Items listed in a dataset
******************************

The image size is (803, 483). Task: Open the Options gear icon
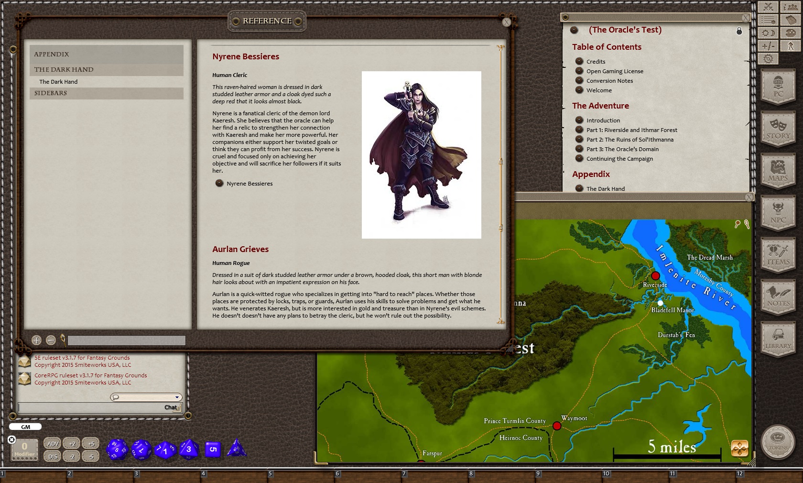[768, 58]
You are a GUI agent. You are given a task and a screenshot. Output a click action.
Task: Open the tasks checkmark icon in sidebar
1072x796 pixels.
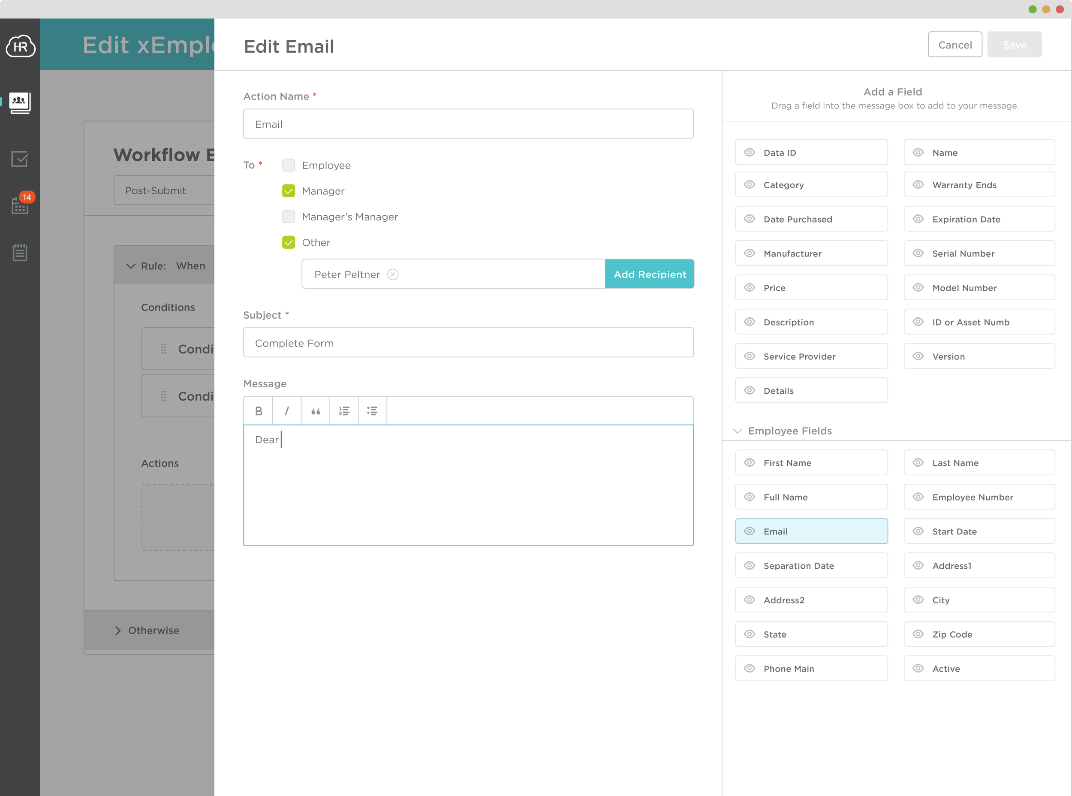tap(19, 159)

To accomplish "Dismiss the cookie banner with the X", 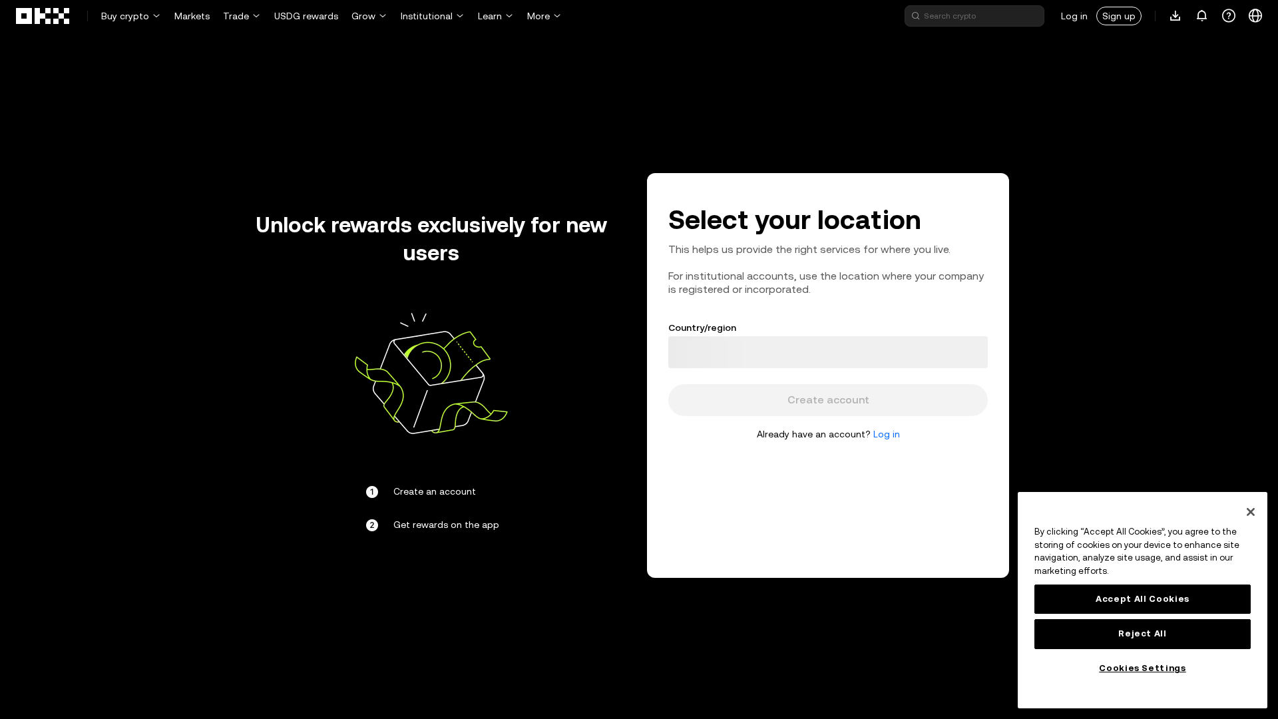I will pyautogui.click(x=1250, y=511).
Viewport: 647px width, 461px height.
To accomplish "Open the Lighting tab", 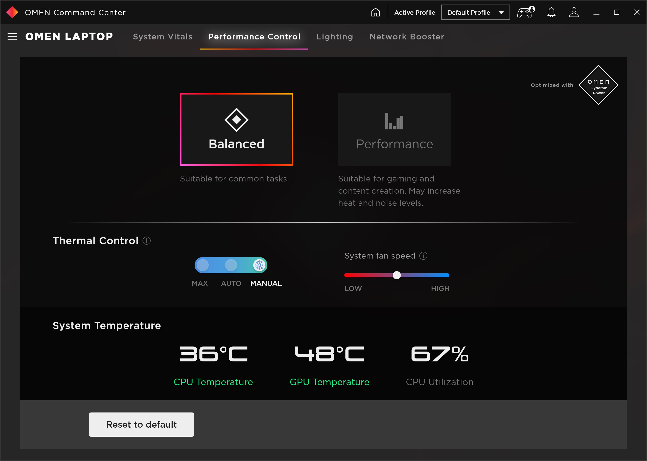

******************************

WHAT THE TASK REQUIRES
Take the line that contains "Viewport: 647px width, 461px height." and every line after it down to the last line of the entries above, and output them exactly, with nothing else and no pictures.

SOLVED EXERCISE
Viewport: 647px width, 461px height.
To accomplish "Open the Lighting tab", 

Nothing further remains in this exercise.